Utilisée massivement en Chine pour surveiller les citoyens, la reconnaissance faciale suscite des débats aux Etats-Unis et en Europe.
Emoi sur Internet. Fin novembre 2018, une image fait le tour de Weibo. Sur le grand réseau social chinois, une photo d’une célèbre femme d’affaires, Dong Mingzhu, se diffuse rapidement. Le cliché, pris dans la ville de Ningbo, dans le nordest du pays, montre le visage de la dirigeante de Gree Electric, affiché sur un écran géant public. Une caméra de surveillance a repéré et exposé aux yeux de tous le nom de cette piétonne incivile traversant au feu rouge. Sauf que Dong Mingzhu n’a jamais été présente sur les lieux. Le système de reconnaissance faciale l’a confondue avec son portrait, dans une publicité placardée sur le flanc d’un bus. « Ce n’est sans doute pas la première fois qu’une telle méprise survient mais, dans ce cas précis, le retentissement fut très important, car cette femme est bien connue de tous », estime Xinmei Shen, journaliste chez Abacus News, à l’origine de l’article sur cette histoire. La police reconnaît la bévue, annule le procès-verbal et certifie qu’une telle erreur ne se reproduira plus grâce à une amélioration du système.
L’anecdote, sans conséquence, met en évidence les errances de l’intelligence artificielle utilisée en Chine pour retrouver des criminels en fuite ou scruter le comportement des citoyens. « Elle démontre les risques de vulnérabilité mais aussi de manipulations possibles d’une telle technologie, analyse Théodore Christakis, professeur, directeur adjoint du Grenoble Alpes Data Institute et membre du Conseil national du numérique. Il est fondamental de comprendre le fonctionnement des algorithmes et comment ils peuvent se tromper. »

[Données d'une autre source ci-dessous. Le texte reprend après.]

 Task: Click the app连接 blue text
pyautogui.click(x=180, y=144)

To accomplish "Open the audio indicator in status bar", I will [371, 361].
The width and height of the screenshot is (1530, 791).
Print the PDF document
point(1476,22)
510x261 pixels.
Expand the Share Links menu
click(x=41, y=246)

Le sujet devient d’autant plus sensible que l’empire du Milieu a lancé Skynet (ou Safe City), un programme national de surveillance à grande échelle de sa population. D’ores et déjà, quelque 170 millions de caméras ont été déployées.

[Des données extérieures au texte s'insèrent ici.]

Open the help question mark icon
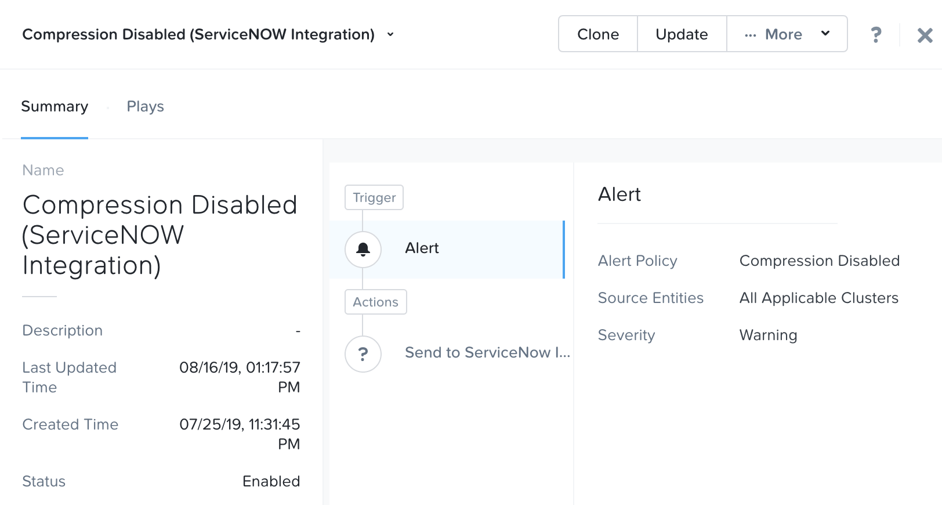 coord(876,35)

Une tendance qui n’épargne pas l’Occident, même si l’usage de la reconnaissance faciale y diffère sensiblement. « Elle peut être utile pour le contrôle aux frontières ou pour la lutte antiterroriste. Mais les risques d’abus par les gouvernements restent très importants. Voilà pourquoi en Europe plusieurs textes, comme la Convention des droits de l’homme, protègent les citoyens », ajoute Théodore Christakis. Et la société veille aussi.
LA POLÉMIQUE ENFLE
Outre-Atlantique, l’Union américaine pour les libertés civiles a prouvé que l’outil Rekognition, d’Amazon, a confondu avec des criminels 28 membres du Congrès, dont une grande partie de Latino et Afro-Américains. Vendue aux forces de l’ordre, notamment dans le comté de Washington (Oregon), cette solution technique a suscité l’opposition de plus de 450 salariés en interne, mais également de certains actionnaires du géant du commerce en ligne. Fin janvier, un groupe a même adressé une lettre au conseil d’administration afin d’interdire son utilisation par des agences gouvernementales. « A moins que le conseil ne conclue, après une évaluation indépendante, que cette technologie ne contribue pas à des violations avérées ou potentielles des droits de l’homme et des citoyens », se clôt la missive. La polémique enfle aux Etats-Unis, et Microsoft a demandé l’instauration d’une loi afin d’encadrer l’usage de la reconnaissance faciale. En Chine, ce débat n’a jamais vraiment débuté.